#### Task statement
All lines in the data below carrying the string "agent" are to be located and copied.

#### Exercise materials
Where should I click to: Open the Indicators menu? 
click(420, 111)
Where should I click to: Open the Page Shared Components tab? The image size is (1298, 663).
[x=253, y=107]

* * *

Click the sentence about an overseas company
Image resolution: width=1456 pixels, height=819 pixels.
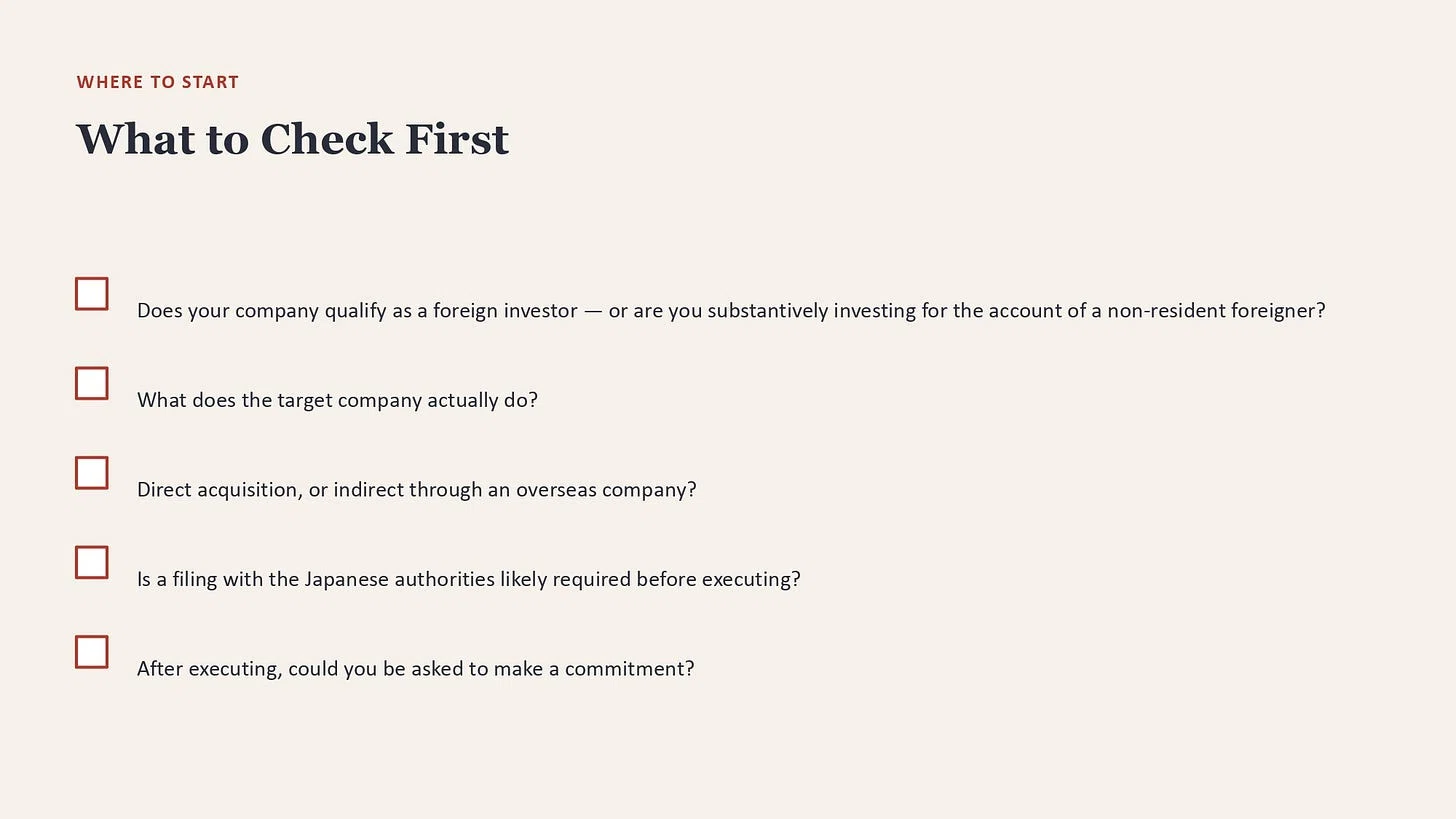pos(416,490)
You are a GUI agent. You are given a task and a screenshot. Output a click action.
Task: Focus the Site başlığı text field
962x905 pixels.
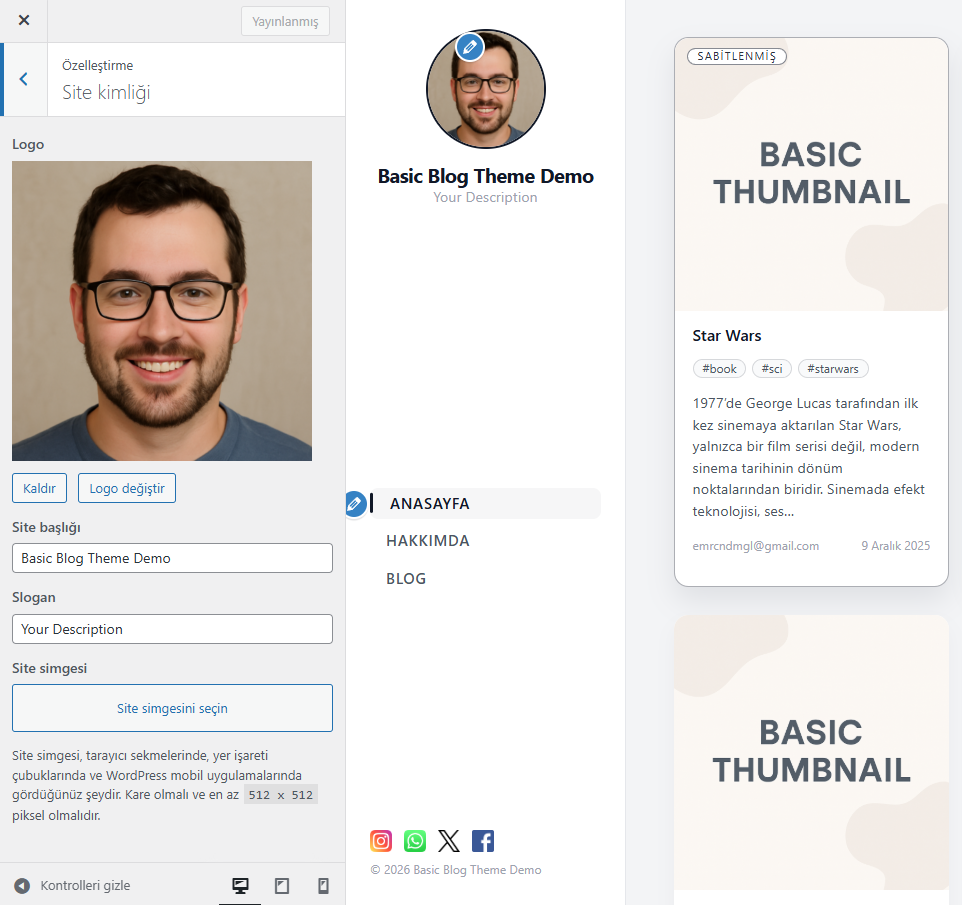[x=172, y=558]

...

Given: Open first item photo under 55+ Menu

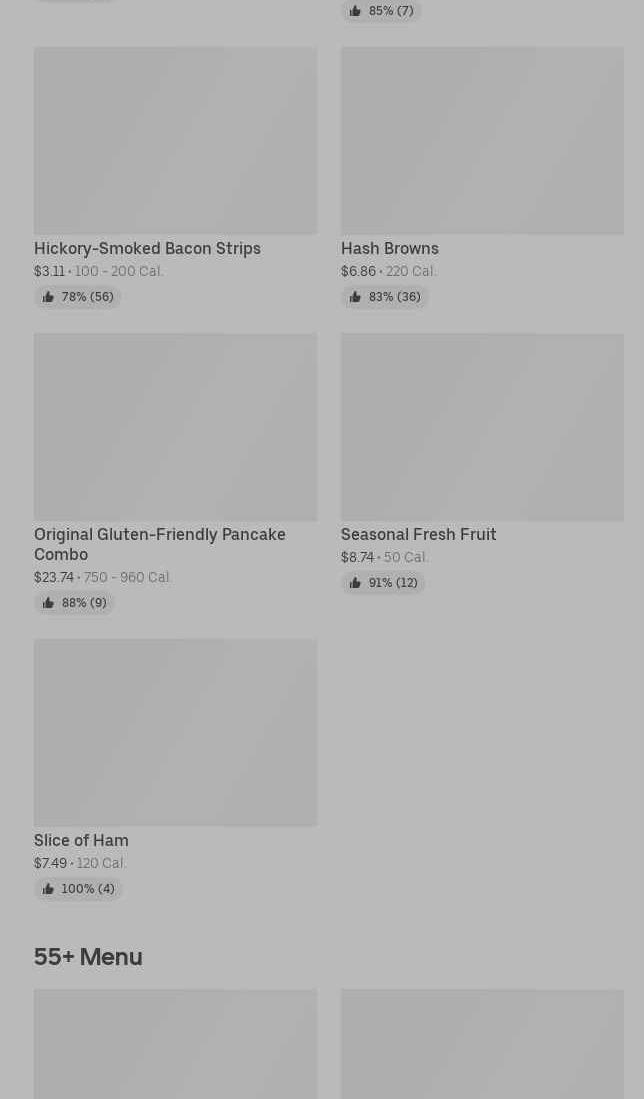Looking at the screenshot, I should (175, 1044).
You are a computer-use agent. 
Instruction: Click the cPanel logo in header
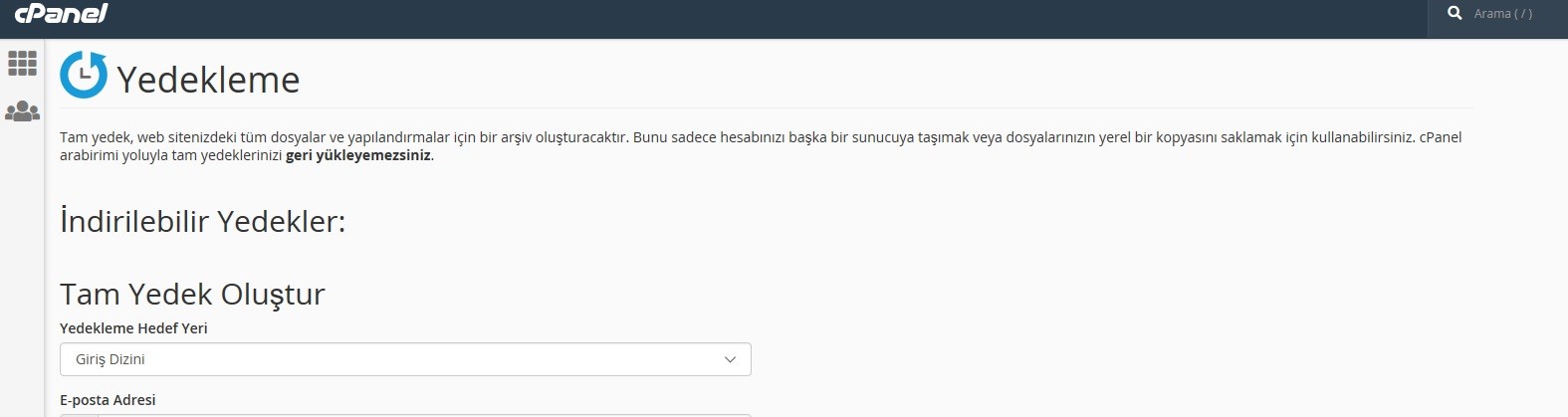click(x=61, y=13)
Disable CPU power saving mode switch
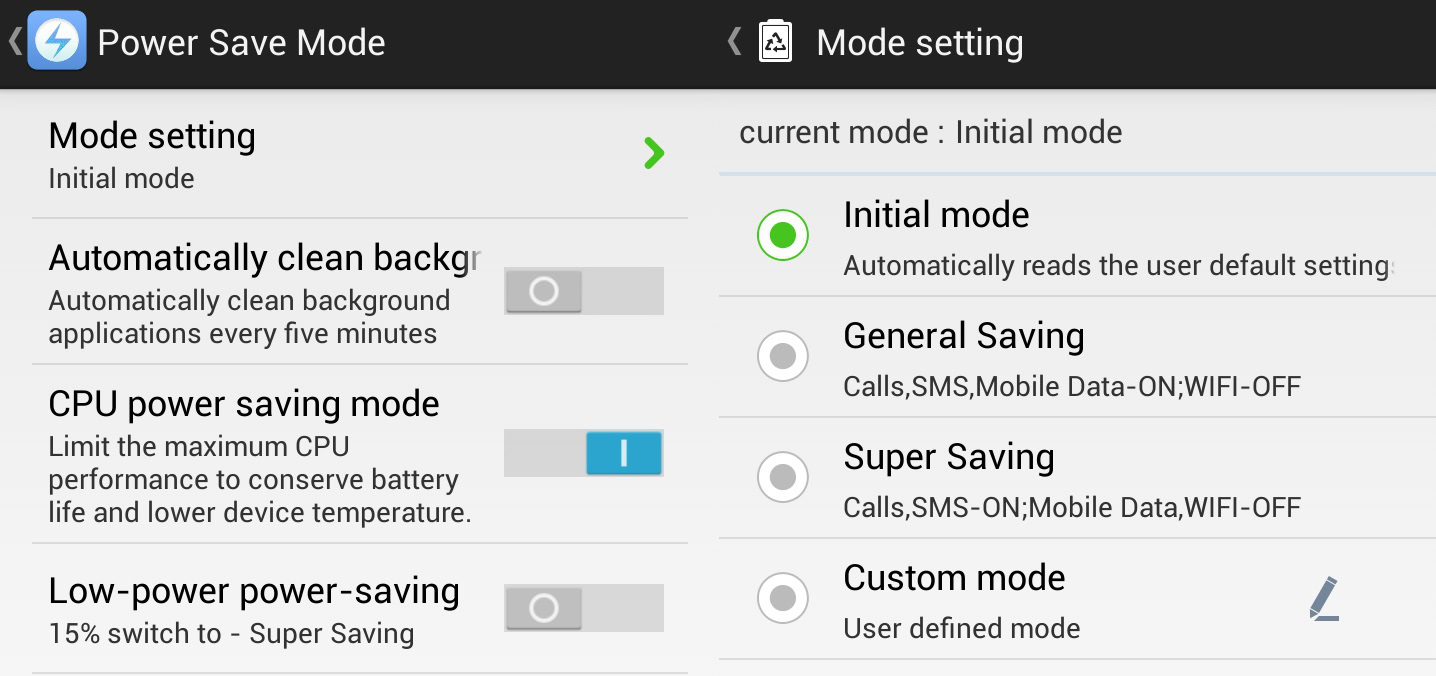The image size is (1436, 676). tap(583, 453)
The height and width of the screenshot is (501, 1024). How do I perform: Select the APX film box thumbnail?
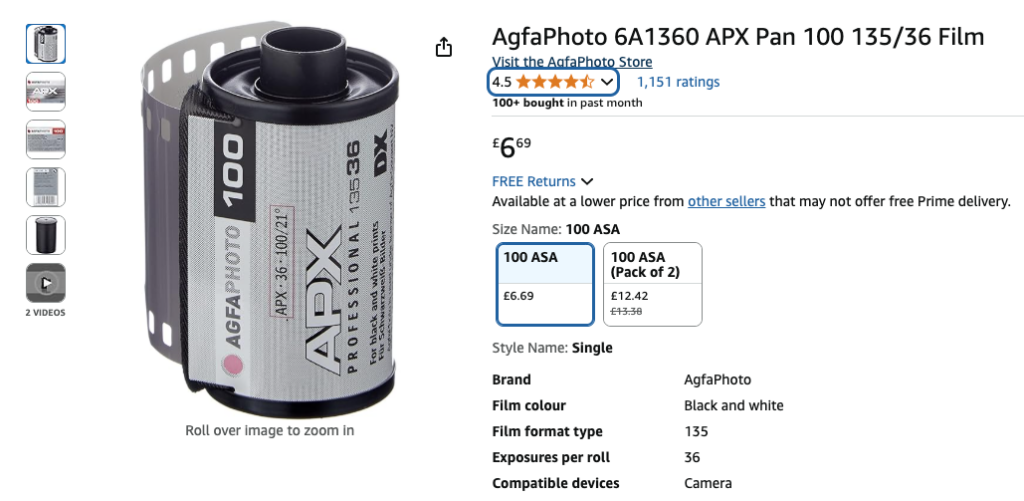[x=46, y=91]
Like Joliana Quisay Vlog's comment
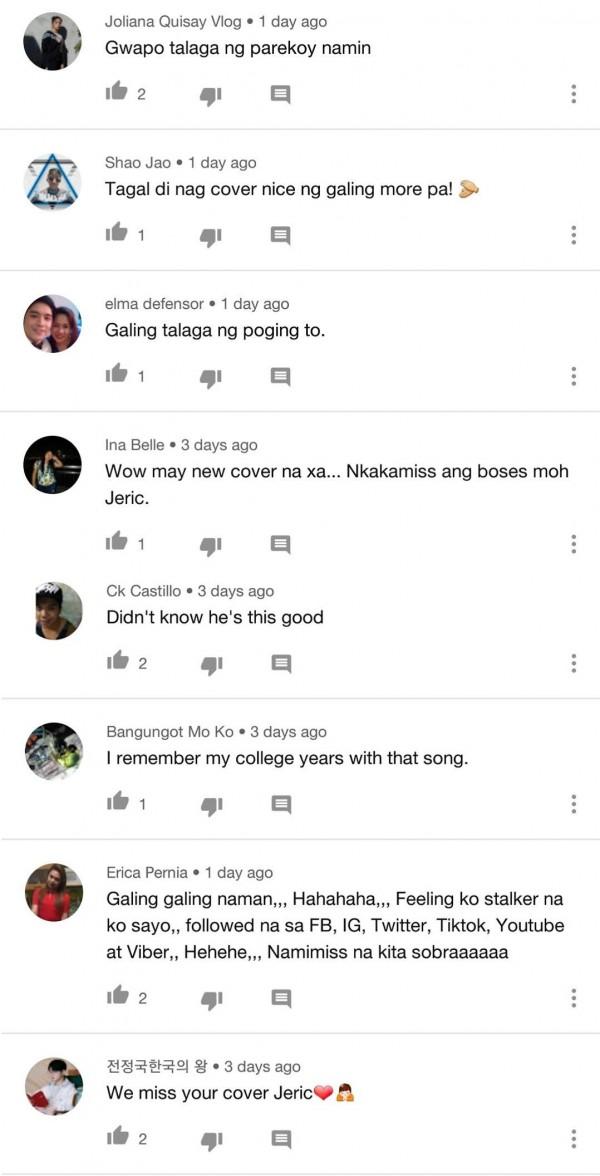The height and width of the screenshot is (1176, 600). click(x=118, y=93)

#### Response area
You are a GUI agent. You are given a task and a screenshot. Output a click action.
You are a computer-use agent. 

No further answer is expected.